Of all his followers, Girolamo Campagna is the most talented. Good examples of his works are the bronze statues of St Mark and St Francis in the Redentore, the small statues of St Francis and St Clare in the Miracoli, and the reclining figure of Doge Cicogna (1595) in the Gesuiti. Aless. Vittoria of Trent (1525-1603) was a facile artist. Among his works are the statue of St Sebastian in S. Salvatore, the fine bust of Cardinal Gasparo in the Madonna dell’ Orto, the ruined chapel of the Rosary in S. Zanipolo, and his own tomb in S. Zaccaria. Michele Sammichele (1484-1559), the great Veronese master and famous military engineer, was employed by the Republic between 1530 and 1550, and designed the great fortifications in the mainland provinces, on the Dalmatian coast, at Corfù, Cyprus and Romania, many of which remain to this day. On his return to Venice, he constructed the magnificent fortress of S. Andrea del Lido, a stupendous work, now threatened with ruin, owing to erosion by currents set up by the new dykes near the Lido. The Palazzo Grimani on the Grand Canal, the Ponte del Bucintoro at the Arsenal are by this master, whose architecture so dominates Verona. He was an earnest, God-fearing man, of grave, subdued, yet cheerful disposition, generous and tender-hearted.
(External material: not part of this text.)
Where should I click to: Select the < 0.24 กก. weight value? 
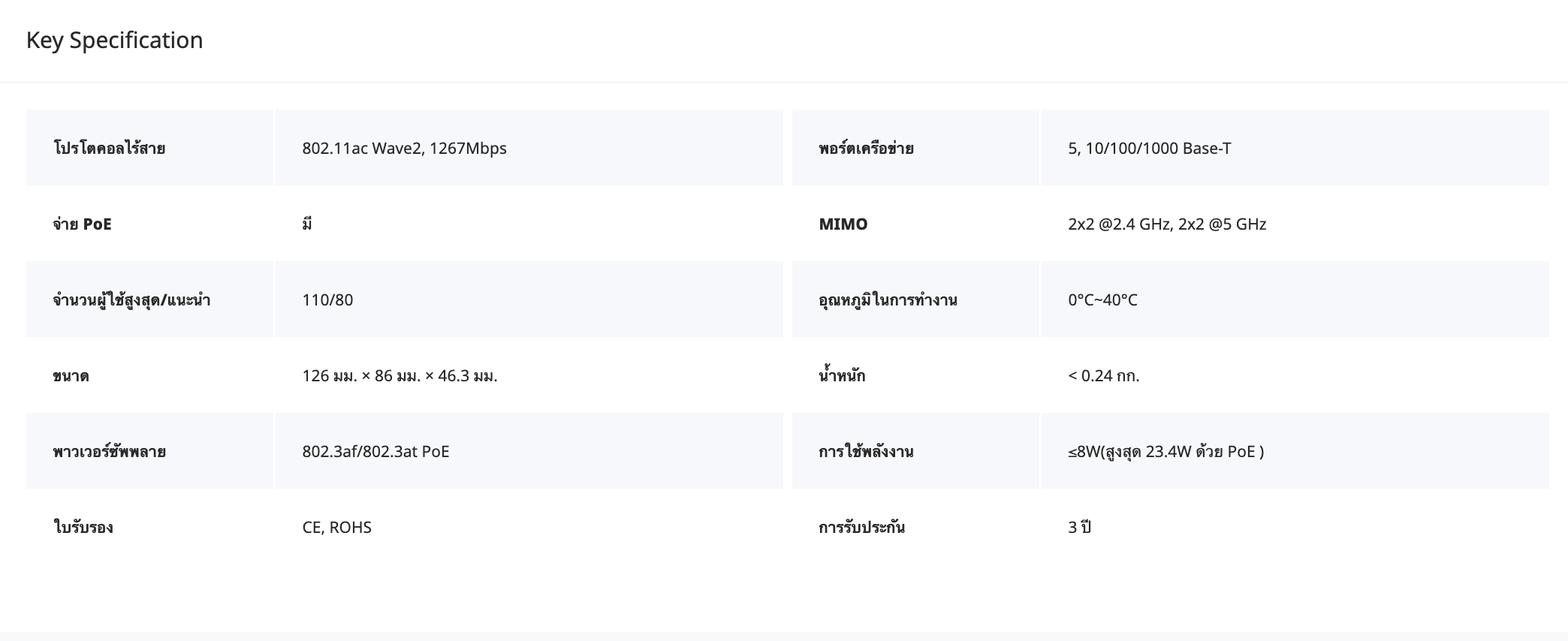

The once famous, but now depreciated, Andrea Palladio of Vicenza (1518-80), came to Venice about 1550, where he designed, among other edifices, the noble cloister of the Carità; the refectory, cloister and church[68] of S. Giorgio Maggiore (1556-79); and the Redentore, the greatest of his ecclesiastical buildings (1578-80). The interiors of Palladio’s churches, by their austere beauty, their symmetry and proportion, are among the greatest achievements of the later Renaissance. He had an extraordinary vogue in Venice, and designed many patrician villas on the mainland.
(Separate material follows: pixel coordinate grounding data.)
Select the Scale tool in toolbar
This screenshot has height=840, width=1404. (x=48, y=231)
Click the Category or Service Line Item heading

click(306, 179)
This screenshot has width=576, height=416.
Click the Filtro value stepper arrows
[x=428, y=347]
Vicenzo Scamozzi of Vicenza (1552-1616) was attracted to Venice by the fame of Sansovino and Palladio, under whom he studied; like his masters he spent much time at Rome. On returning to Venice he was employed to complete the Libreria Vecchia in 1582, and two years later carried on the Procuratie Nuove, spoiling Sansovino’s beautiful design by adding a storey. The porta dell’ anticollegio and other works on the Ducal Palace are by him. He, too, was in much demand as a designer of palaces in Venice and on the mainland.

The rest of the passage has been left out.